# [PASSAGE SHOWN]
»»

= Mary Mihelakos =

Australian music promoter and journalist

Mary Mihelakos is an Australian music promoter and journalist. In 2020, she was inducted into the Music Victoria hall of fame.

== Career ==
Mihelakos began working as a volunteer for Melbourne radio station 3RRR when she was 14, helping with administration, compiling gig guides, and meeting band managers. Through these connections she began booking bands for the Punters Club at 17, before moving to the nearby Evelyn Hotel. She studied media and journalism at Swinburne University of Technology and during her first year became manager for The Earthmen.

Beginning in 1995, Mihelakos was editor of Melbourne's music street press title Beat Magazine, after previously contributing writing to them as a student.

In 2003, Mihelakos and Glenn Dickie started the Aussie BBQ showcase of Australian music at South by Southwest (SXSW) in Austin, Texas. Their initiative paved the way for Sounds Australia who have continued promoting Australian music at events such as SXSW. Mihelakos licensing the Aussie BBQ brand to Sounds Australia, and handed the event to them in 2013.

After leaving Beat in 2005, between 2009 and 2016 she wrote 'Sticky Carpet', a music column in The Age newspaper, focusing on Melbourne's live music scene.

««

# [MATERIAL SHOWN]

»»

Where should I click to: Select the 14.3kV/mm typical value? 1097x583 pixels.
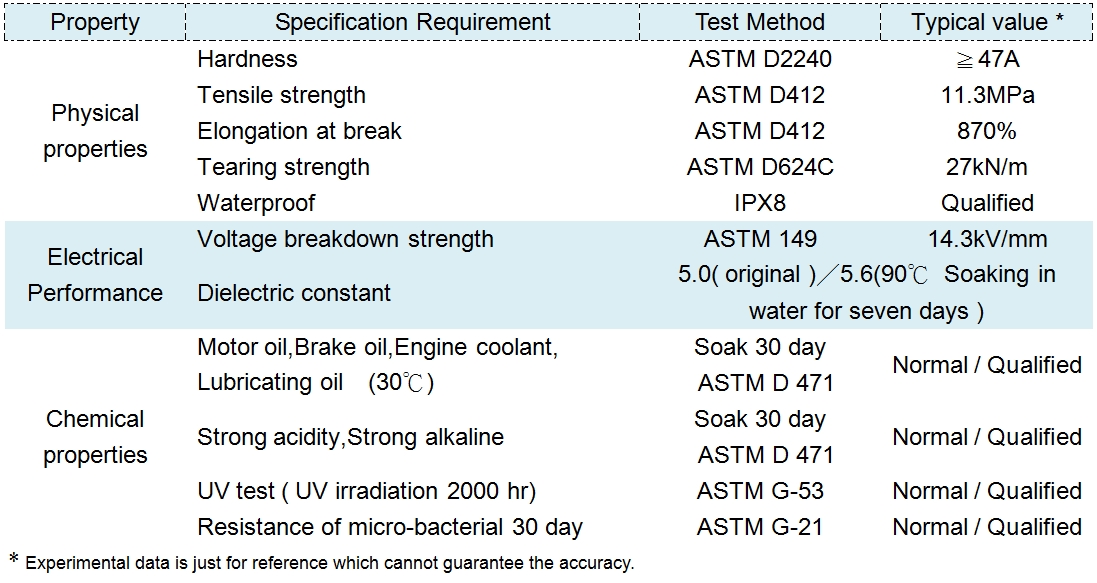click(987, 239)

««
»»

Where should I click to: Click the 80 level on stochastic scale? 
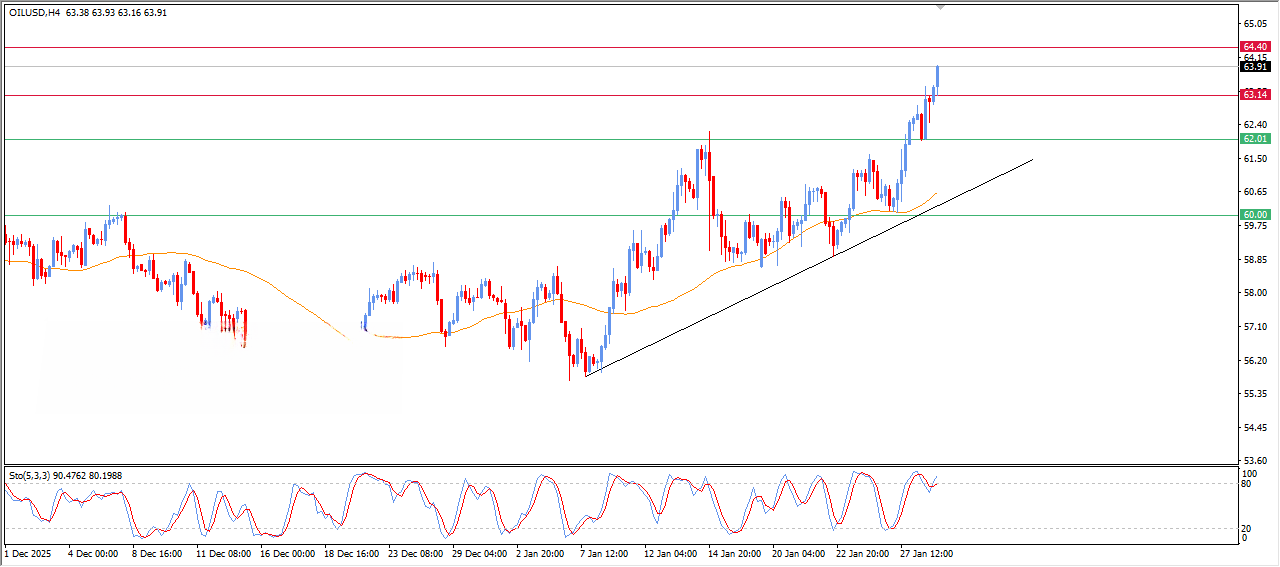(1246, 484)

««

# [EXERCISE TASKS]
**a.** In the Mary Mihelakos article, how old was she when she began volunteering at 3RRR?
**b.** Please carry on the Mary Mihelakos article from the point where it stops.

# [WRITTEN RESPONSES]
**a.** She was 14.

**b.**
Beginning in 2013, Mihelakos founded and produced the annual music festival Leaps and Bounds for City of Yarra.

In 2020, she was inducted into the Music Victoria's hall of fame alongside blues singer Chris Wilson for the 15th Annual Music Victoria Awards.

Between 2021 and 2024, she was music booker for the Brunswick Ballroom. The venue was reopened in 2021 with the Ballroom Blitz, a three-day music festival created by Mihelakos and venue director Will Ewing.

==Awards==
===Music Victoria Awards===
The Music Victoria Awards are an annual awards night celebrating Victorian music. They commenced in 2005.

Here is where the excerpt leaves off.